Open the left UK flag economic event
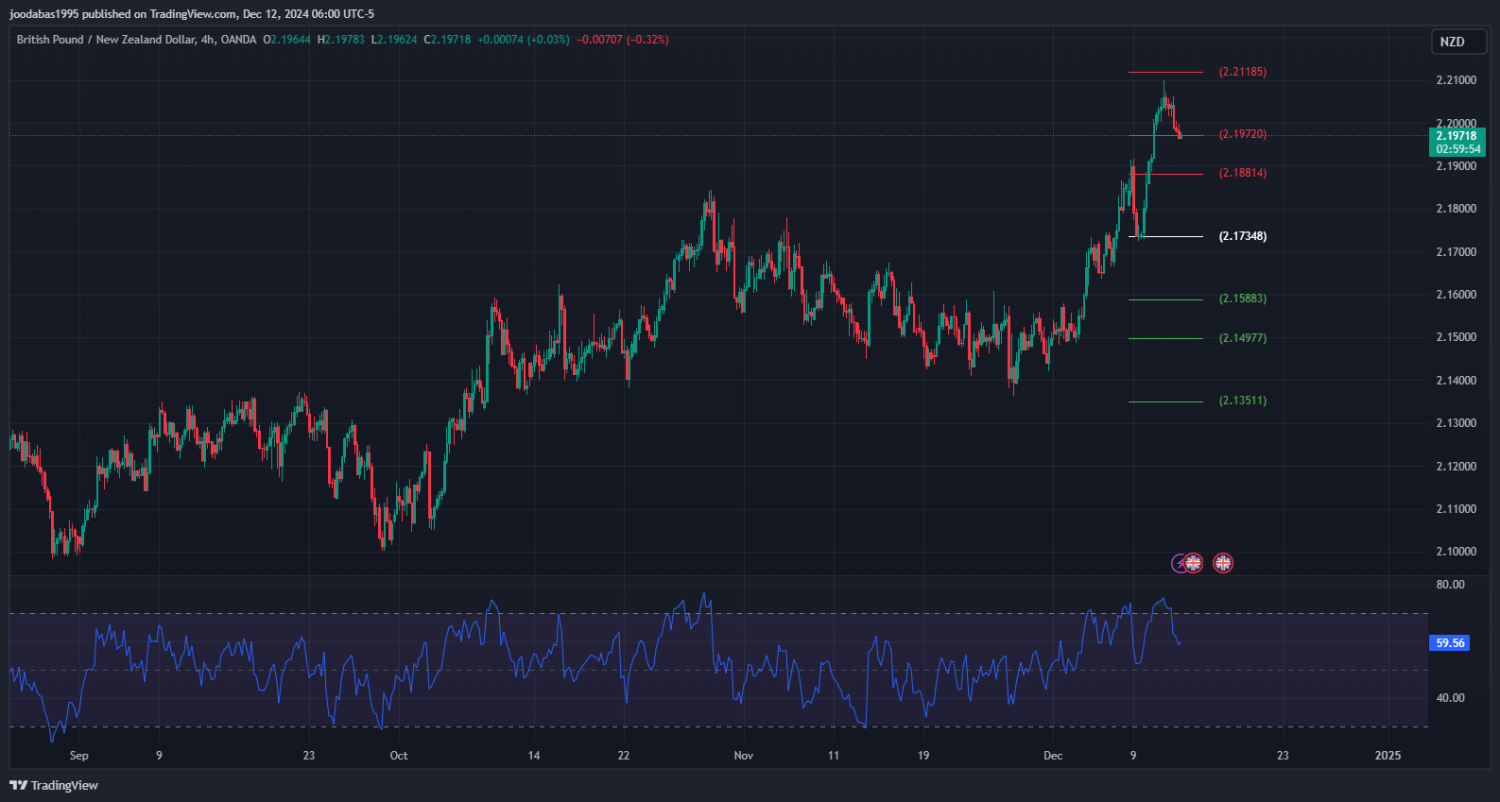 pyautogui.click(x=1193, y=563)
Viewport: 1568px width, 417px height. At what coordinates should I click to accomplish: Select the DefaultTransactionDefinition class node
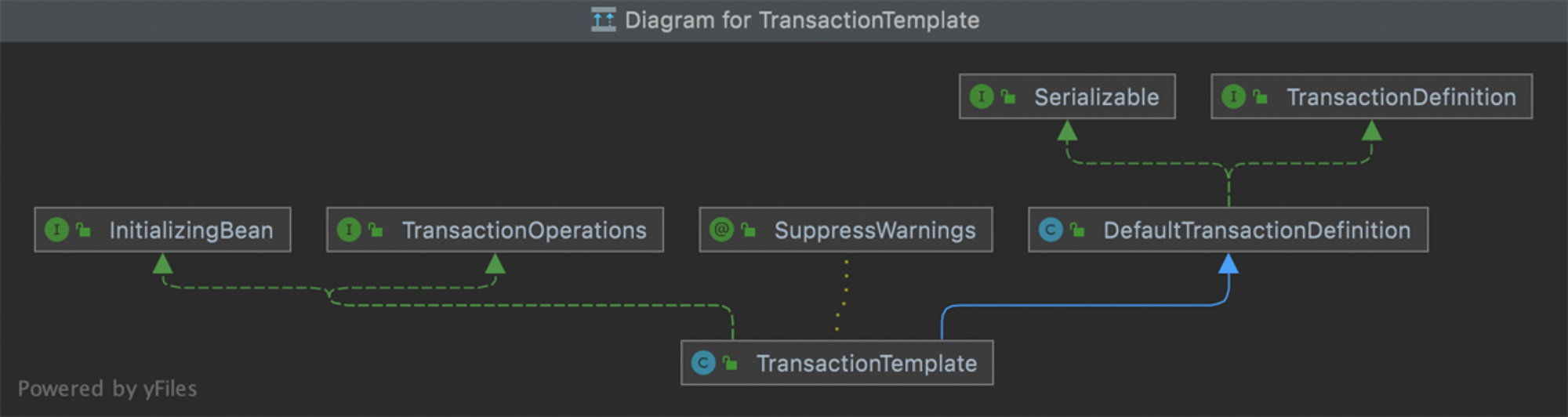click(1228, 230)
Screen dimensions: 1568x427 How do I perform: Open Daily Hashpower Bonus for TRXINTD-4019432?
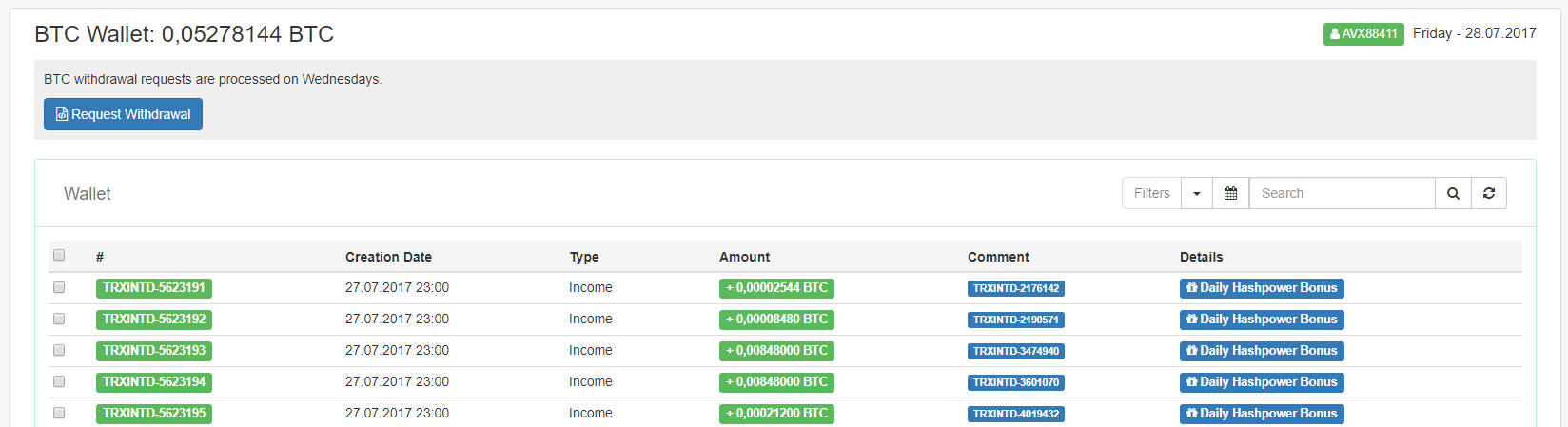click(1262, 414)
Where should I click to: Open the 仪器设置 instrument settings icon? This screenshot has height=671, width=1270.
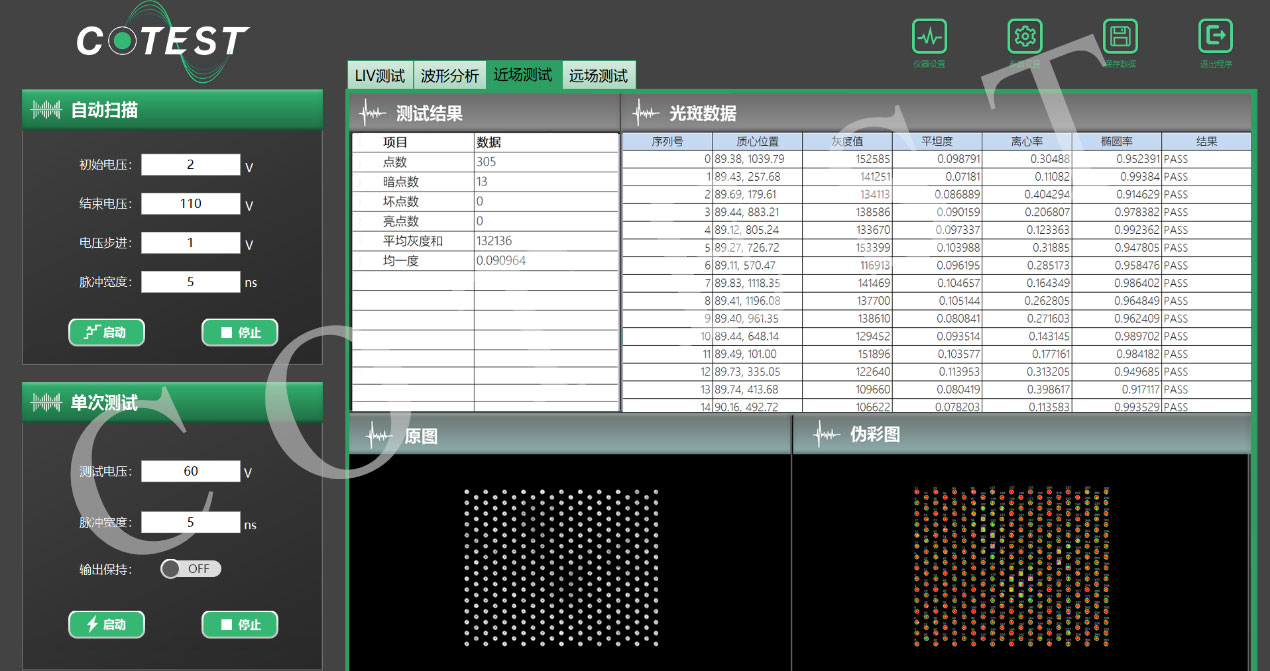pos(929,37)
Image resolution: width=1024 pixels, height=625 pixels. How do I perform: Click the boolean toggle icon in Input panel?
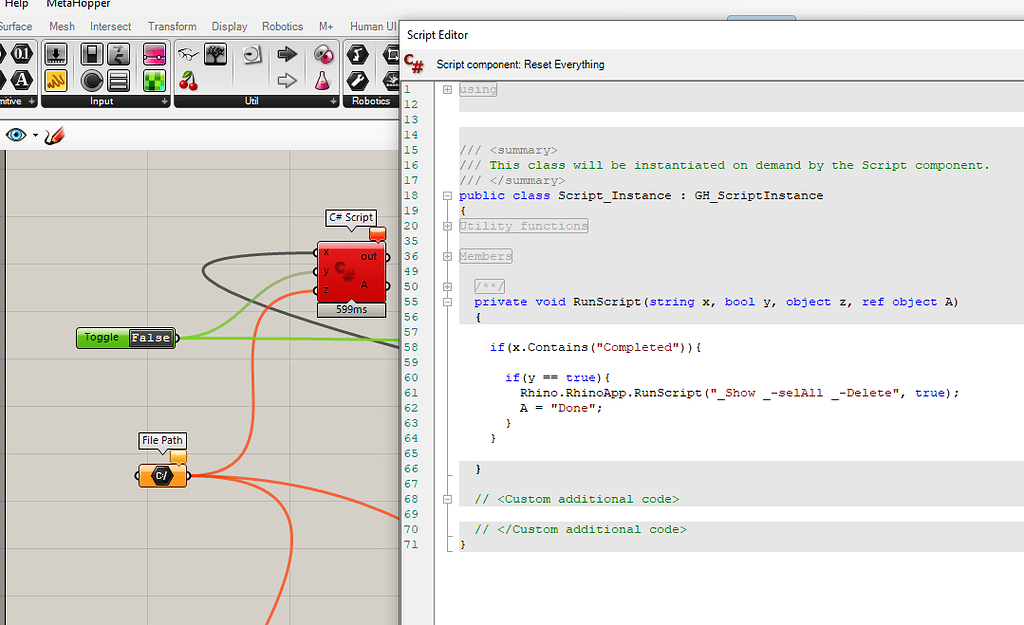click(x=92, y=54)
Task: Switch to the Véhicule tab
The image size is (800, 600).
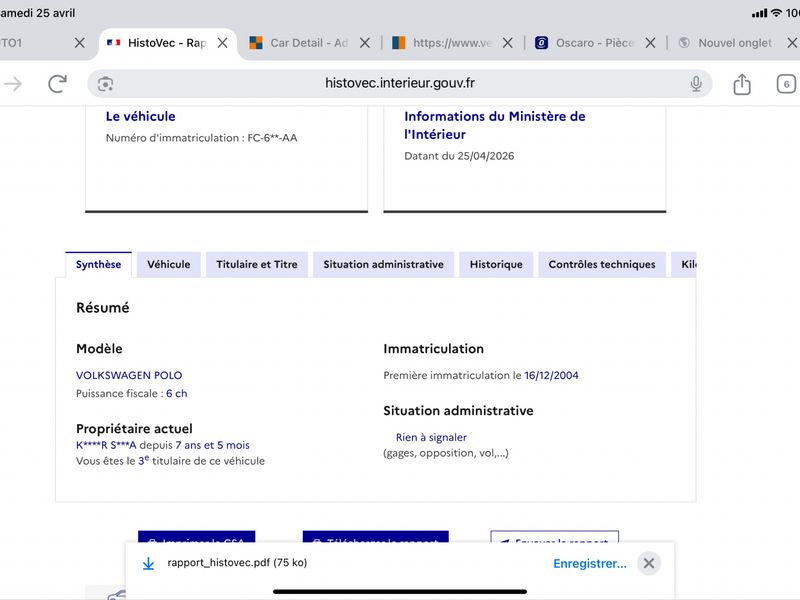Action: coord(168,264)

* * * * *

Do this:
Can you retype all of the data above word for word, leaving the pictures out of your answer?

Finished exercise:
Open the left UK flag economic event
 pyautogui.click(x=1193, y=563)
Viewport: 1568px width, 417px height. At what coordinates should I click to accomplish: Select the DefaultTransactionDefinition class node
click(1228, 230)
Screen dimensions: 1568x427 How do I perform: Open Daily Hashpower Bonus for TRXINTD-4019432?
click(1262, 414)
Where should I click to: Open the 仪器设置 instrument settings icon? This screenshot has height=671, width=1270.
pos(929,37)
Image resolution: width=1024 pixels, height=625 pixels. How do I perform: Click the boolean toggle icon in Input panel?
click(x=92, y=54)
Task: Switch to the Véhicule tab
The image size is (800, 600).
Action: coord(168,264)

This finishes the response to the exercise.